The Emergency Aid of Pennsylvania has been an integral part of Philadelphia’s history for over 100 years. The young women we have mentored are making their own mark on history through their leadership roles in education, the business world and service to our country. And the families who are served by our grants are ever grateful to have their challenges addressed and their futures brightened.

Today, and for more than a century, the dedicated women of The Emergency Aid continue to give exceedingly generously of their time, their talent and their financial resources to accomplish our mission of making a significant difference in the lives of women and children throughout the Philadelphia area.

To read more about EA you can find our records and archives at The Pennsylvania Historical Society and our uniforms and artifacts at the Philadelphia History Museum at The Atwater Kent Museum.

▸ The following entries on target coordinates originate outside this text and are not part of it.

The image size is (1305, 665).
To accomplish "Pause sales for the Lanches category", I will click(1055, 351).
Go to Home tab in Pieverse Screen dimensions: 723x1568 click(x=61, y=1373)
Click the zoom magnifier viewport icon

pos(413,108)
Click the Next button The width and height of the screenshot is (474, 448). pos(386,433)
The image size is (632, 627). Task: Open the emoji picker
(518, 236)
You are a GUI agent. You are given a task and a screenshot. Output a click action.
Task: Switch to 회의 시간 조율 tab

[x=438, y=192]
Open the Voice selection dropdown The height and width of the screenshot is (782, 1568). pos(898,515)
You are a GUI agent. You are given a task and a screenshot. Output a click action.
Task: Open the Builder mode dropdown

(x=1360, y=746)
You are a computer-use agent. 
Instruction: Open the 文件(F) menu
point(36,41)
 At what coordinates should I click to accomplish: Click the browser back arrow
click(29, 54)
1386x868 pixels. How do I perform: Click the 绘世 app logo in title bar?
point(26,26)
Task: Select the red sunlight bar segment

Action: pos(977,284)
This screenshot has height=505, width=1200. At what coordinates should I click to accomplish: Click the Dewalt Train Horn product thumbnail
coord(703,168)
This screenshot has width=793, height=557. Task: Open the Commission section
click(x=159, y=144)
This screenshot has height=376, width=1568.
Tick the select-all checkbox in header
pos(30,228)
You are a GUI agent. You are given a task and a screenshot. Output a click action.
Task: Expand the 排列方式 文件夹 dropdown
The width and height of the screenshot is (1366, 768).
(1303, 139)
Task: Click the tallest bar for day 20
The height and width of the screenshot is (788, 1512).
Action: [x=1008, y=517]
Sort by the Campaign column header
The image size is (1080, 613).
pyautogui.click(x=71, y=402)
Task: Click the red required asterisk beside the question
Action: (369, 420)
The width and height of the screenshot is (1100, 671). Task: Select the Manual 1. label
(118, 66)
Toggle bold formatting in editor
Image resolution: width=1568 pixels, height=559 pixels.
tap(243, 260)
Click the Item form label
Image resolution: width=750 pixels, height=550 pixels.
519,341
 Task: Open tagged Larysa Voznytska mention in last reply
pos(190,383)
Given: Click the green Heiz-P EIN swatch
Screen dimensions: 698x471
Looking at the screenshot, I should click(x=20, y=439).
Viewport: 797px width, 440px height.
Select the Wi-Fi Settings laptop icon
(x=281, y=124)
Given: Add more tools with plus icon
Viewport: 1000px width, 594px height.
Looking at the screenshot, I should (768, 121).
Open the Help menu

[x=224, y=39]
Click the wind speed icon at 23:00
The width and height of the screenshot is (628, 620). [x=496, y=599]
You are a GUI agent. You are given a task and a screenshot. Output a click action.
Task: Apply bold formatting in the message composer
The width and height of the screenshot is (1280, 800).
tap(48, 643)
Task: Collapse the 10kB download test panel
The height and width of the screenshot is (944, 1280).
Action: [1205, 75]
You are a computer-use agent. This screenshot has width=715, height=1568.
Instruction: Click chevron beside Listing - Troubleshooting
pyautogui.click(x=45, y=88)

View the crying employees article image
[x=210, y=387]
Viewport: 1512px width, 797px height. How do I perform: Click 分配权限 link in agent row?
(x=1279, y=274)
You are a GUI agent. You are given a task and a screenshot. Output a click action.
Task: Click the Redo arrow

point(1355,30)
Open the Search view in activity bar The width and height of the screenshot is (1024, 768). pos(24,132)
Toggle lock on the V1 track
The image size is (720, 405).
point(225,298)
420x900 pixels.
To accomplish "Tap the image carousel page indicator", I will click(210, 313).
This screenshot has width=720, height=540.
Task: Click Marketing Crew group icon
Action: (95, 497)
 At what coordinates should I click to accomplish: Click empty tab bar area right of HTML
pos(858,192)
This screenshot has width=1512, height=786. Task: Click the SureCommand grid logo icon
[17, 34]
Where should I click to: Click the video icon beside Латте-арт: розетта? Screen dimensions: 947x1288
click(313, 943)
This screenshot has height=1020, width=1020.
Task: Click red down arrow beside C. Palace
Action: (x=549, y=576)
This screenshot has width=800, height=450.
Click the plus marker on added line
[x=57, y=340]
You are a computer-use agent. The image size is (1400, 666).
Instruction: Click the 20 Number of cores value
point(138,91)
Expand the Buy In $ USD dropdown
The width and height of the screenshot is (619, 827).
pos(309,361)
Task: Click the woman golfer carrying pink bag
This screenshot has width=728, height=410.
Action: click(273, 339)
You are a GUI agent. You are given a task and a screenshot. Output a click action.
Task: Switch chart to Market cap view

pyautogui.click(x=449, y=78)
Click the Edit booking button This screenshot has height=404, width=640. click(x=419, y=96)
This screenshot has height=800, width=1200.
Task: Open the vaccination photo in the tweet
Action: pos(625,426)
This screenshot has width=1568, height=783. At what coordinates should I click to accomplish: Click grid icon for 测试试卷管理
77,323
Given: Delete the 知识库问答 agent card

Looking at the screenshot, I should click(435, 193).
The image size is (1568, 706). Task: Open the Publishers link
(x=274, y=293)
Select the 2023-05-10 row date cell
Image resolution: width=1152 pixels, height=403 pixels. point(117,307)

A Small Sampling of 100 Years of The Emergency Aid
  • The Emergency Aid was founded by eight Philadelphia women in October 1914 to provide relief to those suffering abroad from the hardships of World War I.
  • Its reputation spread such that within six months former President Theodore Roosevelt visited its Home Relief headquarters, which had been donated, with utilities, by Rodman Wanamaker.
  • In response to a request from Washington D.C. it collected funds and clothing for Belgian relief so effectively that it supported 11 towns and 2,000 Belgian children with food, as well as raising thousands of dollars for The American Hospital in Paris and shipping tons of coal there.
  • The Governor of Pennsylvania designated The Emergency Aid to be the primary agency to send supplies and comforts to the Pennsylvania men overseas. The American Soldiers and Sailors Club was opened in Paris to serve as an intake location for those supplies.
  • The Mayor of Philadelphia appointed The Emergency Aid to partner with the Red Cross to provide civilian relief at home for the families of enlisted men.
  • The Emergency Aid raised millions of dollars for the civilian needy during the war, and reclaimed and repaired 35,000 overcoats for servicemen.
  • The Emergency Aid sent six Philadelphia women to the war zone to work as volunteers, and it supervised the recruiting of 5,000 women for war service at eight recruiting stations.
  • The Emergency Aid managed the canteen for the workers at the Frankfort Arsenal.
  • In Europe, The Emergency Aid founded a permanent hospital for sick children, supported a convalescence home in Belgium, and assisted Washington to feed 3,500,000 starving children.
  • At home, The Emergency Aid established The Girls’ Trade School in Philadelphia for women factory workers who were out of work.